* Problems *
• 1. Answer these questions about the PIG-1948 issue report, one per line: (a) Which versions does it list under Affects Versions? (b) What parallel value does the group statement in the script use? (c) According to the exception message, which type cannot be cast to which?
• 2. Echo the part of the PIG-1948 issue report between "Key: PIG-1948" and "class cast exception.", inclusive.

You are viewing a plain text version of this content. The canonical link for it is here.
Posted to dev@pig.apache.org by "Vivek Padmanabhan (JIRA)" <ji...@apache.org> on 2011/03/31 11:47:05 UTC

[jira] [Created] (PIG-1948) java.lang.ClassCastException while using double value from result of a group

java.lang.ClassCastException while using double value from result of a group
----------------------------------------------------------------------------

                 Key: PIG-1948
                 URL: https://issues.apache.org/jira/browse/PIG-1948
             Project: Pig
          Issue Type: Bug
          Components: impl
    Affects Versions: 0.8.0, 0.7.0, 0.9.0
            Reporter: Vivek Padmanabhan


I have a fairly simple script (but too many coloumns) which is failing with class cast exception.


{code}
register myudf.jar;
A = load 'newinput' as (datestamp: chararray,vtestid: chararray,src_kt1: chararray,f1: chararray,f2: chararray,f3: chararray,f4: chararray,f5: chararray,f6: int,ipc: chararray,woeid: long,woeid_place: chararray,f7: chararray,f8: double,woeid_latitude: double,f9: chararray,woeid_town: chararray,woeid_county: chararray,a1: chararray,a2: chararray,woeid_country: chararray,a3: chararray,connection_speed: chararray,isp_name: chararray,isp_domain: chararray,ecnt: int,vcnt: int,ccnt: int,startts: int,duration: int,endts: int,stqust: chararray,startqc: chararray,starts_con: chararray,starts_lng: chararray,startv_pk1: int,startv_pk2: int,startv_pk3: int,startv_pk4: int,startv_pk5: int,lastquerystring: chararray,lastqc: chararray,lasts_con: chararray,lasts_lng: chararray,lastv_pk1: int,lastv_pk2: int,lastv_pk3: int,lastv_pk4: int,lastv_pk5: int,b1: chararray,lastsection: chararray,lastseclink: chararray,lasturl: chararray,path: chararray,pathtype: chararray,firstlastquerymatch: int,log_duration: double,log_duration_sq: double,duration_sq: double);

B = foreach A generate  datestamp,src_kt1,vtestid,stqust,ecnt,vcnt,ccnt,log_duration,duration;
C = group B by ( datestamp, src_kt1,vtestid, stqust ) parallel 4;
D = foreach C generate COUNT( B ) as total, MyEval( B.log_duration ) as log_duration_summary;
store D into 'output';

{code}

The above script is failing with class cast exception;

{code}
java.lang.ClassCastException: java.lang.Double cannot be cast to java.lang.String
	at org.apache.pig.data.BinInterSedes.readMap(BinInterSedes.java:193)
	at org.apache.pig.data.BinInterSedes.readDatum(BinInterSedes.java:280)
	at org.apache.pig.data.BinInterSedes.readDatum(BinInterSedes.java:251)
	at org.apache.pig.data.BinInterSedes.readTuple(BinInterSedes.java:111)
	at org.apache.pig.data.BinInterSedes.readDatum(BinInterSedes.java:270)
	at org.apache.pig.data.BinInterSedes.readDatum(BinInterSedes.java:251)
	at org.apache.pig.data.BinInterSedes.addColsToTuple(BinInterSedes.java:555)

* Collected data *
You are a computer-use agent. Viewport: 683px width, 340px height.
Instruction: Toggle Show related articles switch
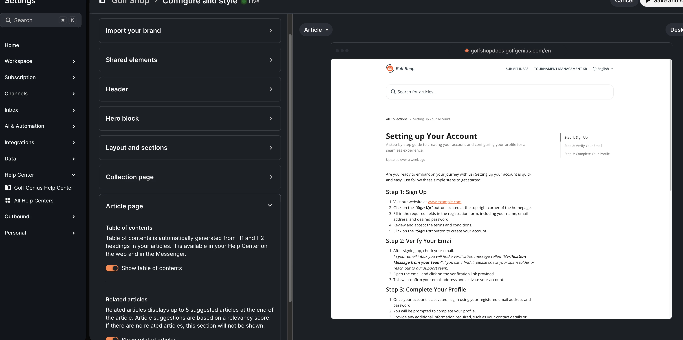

* Answer set *
• 1.
(a) 0.8.0, 0.7.0, and 0.9.0
(b) 4
(c) java.lang.Double cannot be cast to java.lang.String

• 2.
Key: PIG-1948
                 URL: https://issues.apache.org/jira/browse/PIG-1948
             Project: Pig
          Issue Type: Bug
          Components: impl
    Affects Versions: 0.8.0, 0.7.0, 0.9.0
            Reporter: Vivek Padmanabhan


I have a fairly simple script (but too many coloumns) which is failing with class cast exception.